How do I train a child who will train their child to love Jesus?

How do I make the most of the years I have with this kid?

Parenting books are good, I have no issues with book knowledge. However, truth-be-told many authors of parenting books have not actually raised a child to adulthood. Furthermore, parenting techniques go in and out of style and one of the most frustrating aspects of parenting is that you start out with a lot of theories on the subject but you can’t really know what’s going to work until it’s over. For that reason I asked some mothers of grown children I admired to find out what they wish they could go back and do differently.

Every Mother I talked to confessed at least a couple of things they wish they had done differently. Following are five mistakes that tended to come up over and over again:

 Failing to become a student of your child-

 Many of the older Mothers I have spoken with deeply regret not understanding who their kids really were. Many admitted to imposing their own goals on their kids rather than letting them figure out what God was calling them to do. I am convinced that the number one responsibility of a parent is to help their child to know and understand him or herself. Kids need to leave our homes with a deep awareness of their strengths and weaknesses, character quirks and tendencies towards sin.  It is not a parent’s job to decide what a child should do and then guide them toward her goals for their lives, but rather to observe her kids and help them to dream dreams and form goals based on their own unique talents and abilities.

 Thinking bad behaviors are cute-

This has been a reoccurring theme among moms.  For whatever reason, things like intense competitiveness, smart mouthing, nitpickiness, precociousness with the opposite sex, melodrama and enhancing the truth can be oddly charming on adorable little children. Those same actions become less charming and even offensive when you’re dealing with an older child or a young adult. The next time your little cutie gets flirty with the boy or girl next door, saunters out in a skimpy ensemble, demands they win for the hundredth time, tells you a whopper of a tale, or says something saucy, try and imagine what that behavior might look like on a fourteen-year-old. Any seasoned parent will tell you that it’s much easier to break an ugly habit in a child than in a teenager

Disregarding the spiritual-

 Every human being has a dark side. It’s our nature. Belief in the God of the Bible has helped keep the ugly side of humankind in check for eons. Taking your kid to church and teaching them to apply Christian principles to their lives will go a long way in helping to keep narcissism, greed, violent tendencies, and self-interest from spiraling out of control in future years. In order to make the spiritual a priority something else will have to take a backseat like sports and other extracurricular activities.

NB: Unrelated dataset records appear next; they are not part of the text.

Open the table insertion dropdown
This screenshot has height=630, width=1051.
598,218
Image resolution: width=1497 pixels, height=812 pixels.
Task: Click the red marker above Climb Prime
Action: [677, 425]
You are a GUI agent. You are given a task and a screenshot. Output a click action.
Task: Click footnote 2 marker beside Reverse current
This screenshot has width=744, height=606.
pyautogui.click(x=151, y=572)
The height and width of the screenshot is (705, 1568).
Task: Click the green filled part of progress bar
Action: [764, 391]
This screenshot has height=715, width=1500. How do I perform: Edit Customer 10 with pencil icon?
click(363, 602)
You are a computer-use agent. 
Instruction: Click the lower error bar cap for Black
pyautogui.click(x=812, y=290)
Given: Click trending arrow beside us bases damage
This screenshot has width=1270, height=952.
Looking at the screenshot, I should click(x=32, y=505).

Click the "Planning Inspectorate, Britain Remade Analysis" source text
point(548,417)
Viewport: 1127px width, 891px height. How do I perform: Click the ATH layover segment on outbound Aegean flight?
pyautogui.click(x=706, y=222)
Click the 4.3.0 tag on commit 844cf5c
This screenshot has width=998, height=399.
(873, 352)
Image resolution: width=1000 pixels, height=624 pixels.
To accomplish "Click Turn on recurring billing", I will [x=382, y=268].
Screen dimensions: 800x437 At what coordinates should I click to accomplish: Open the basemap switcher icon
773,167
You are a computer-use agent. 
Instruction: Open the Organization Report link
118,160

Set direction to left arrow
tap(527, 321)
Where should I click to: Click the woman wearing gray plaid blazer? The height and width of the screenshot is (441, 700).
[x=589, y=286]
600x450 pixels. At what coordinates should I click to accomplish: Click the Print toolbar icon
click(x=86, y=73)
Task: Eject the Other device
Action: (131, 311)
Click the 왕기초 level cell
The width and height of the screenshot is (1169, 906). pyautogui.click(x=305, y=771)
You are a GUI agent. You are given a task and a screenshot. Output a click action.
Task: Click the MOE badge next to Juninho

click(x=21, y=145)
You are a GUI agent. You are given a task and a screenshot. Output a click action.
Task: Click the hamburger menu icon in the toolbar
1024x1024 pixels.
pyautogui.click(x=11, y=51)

 Not finding out what they really think-

 Even the best Moms can be guilty of telling kids what to think rather than finding out what and why they think what they think. When we push our views without listening to theirs we drive wrong thinking underground where the wrong thinking becomes embedded in their character. Ask questions to discover what your kids believe about issues. Don’t jump to correct every little thing they say or they will shut down and stop talking. Instead, ask them further questions about why they think what they think and then gently help them see the eventual end game of a faulty belief system.

 An unwillingness to change your mind or admit wrong-

 Admitting we got something wrong and changing course in front of our kids is one of the most uncomfortable and humbling things in the world. However, it’s we must do on occasion because it is extraordinarily prideful and foolish not to. It’s not as if they won’t figure out on their own that we don’t actually know everything. Kids desperately need role models who are willing to humble themselves, apologize when wrong and change course when necessary.

 Good parenting is not really about being perfect (Thank God!). Good parenting is about loving our kids enough to help them discover who they really are and what they might be good at. It’s about modeling grace and humility. Good parenting is about looking ahead at what present behavior might eventually become and loving our kids enough to educate them about the God who loves them even more than we do.